(Stored items)
_____

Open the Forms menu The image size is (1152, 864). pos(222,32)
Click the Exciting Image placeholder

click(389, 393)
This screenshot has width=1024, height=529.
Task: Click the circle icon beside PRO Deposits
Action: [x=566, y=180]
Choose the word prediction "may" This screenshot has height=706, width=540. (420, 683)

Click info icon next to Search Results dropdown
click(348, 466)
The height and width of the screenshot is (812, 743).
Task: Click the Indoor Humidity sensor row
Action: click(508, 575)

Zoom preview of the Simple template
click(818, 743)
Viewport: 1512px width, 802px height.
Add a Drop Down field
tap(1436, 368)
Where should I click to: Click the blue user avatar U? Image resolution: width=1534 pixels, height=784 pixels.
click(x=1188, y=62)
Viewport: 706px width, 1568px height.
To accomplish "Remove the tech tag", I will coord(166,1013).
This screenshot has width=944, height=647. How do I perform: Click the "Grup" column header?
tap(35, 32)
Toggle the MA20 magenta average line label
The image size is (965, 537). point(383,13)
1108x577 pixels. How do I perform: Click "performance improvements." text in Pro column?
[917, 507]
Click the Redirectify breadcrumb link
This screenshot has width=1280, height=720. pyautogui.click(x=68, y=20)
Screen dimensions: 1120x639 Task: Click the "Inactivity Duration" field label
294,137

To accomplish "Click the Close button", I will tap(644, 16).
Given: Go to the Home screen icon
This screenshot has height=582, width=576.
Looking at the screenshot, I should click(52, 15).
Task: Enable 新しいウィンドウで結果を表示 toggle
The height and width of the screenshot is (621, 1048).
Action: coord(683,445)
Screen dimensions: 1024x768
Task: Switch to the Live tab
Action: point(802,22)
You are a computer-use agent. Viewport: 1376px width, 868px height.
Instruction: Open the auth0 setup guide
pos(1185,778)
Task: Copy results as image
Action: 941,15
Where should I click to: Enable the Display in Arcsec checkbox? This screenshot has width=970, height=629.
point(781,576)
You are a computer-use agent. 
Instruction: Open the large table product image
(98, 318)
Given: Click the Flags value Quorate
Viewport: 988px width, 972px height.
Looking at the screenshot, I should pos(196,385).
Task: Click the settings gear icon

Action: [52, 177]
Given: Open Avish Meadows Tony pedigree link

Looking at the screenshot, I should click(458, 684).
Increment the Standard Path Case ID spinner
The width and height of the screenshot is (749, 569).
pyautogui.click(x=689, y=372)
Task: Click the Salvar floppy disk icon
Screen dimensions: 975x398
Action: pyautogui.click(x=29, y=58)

_____

:: Activity ::
Reading through the records above, report each line in which the string "accomplish" is found.

:: Answer section ::
To accomplish "Remove the tech tag", I will coord(166,1013).
To accomplish "Click the Close button", I will tap(644, 16).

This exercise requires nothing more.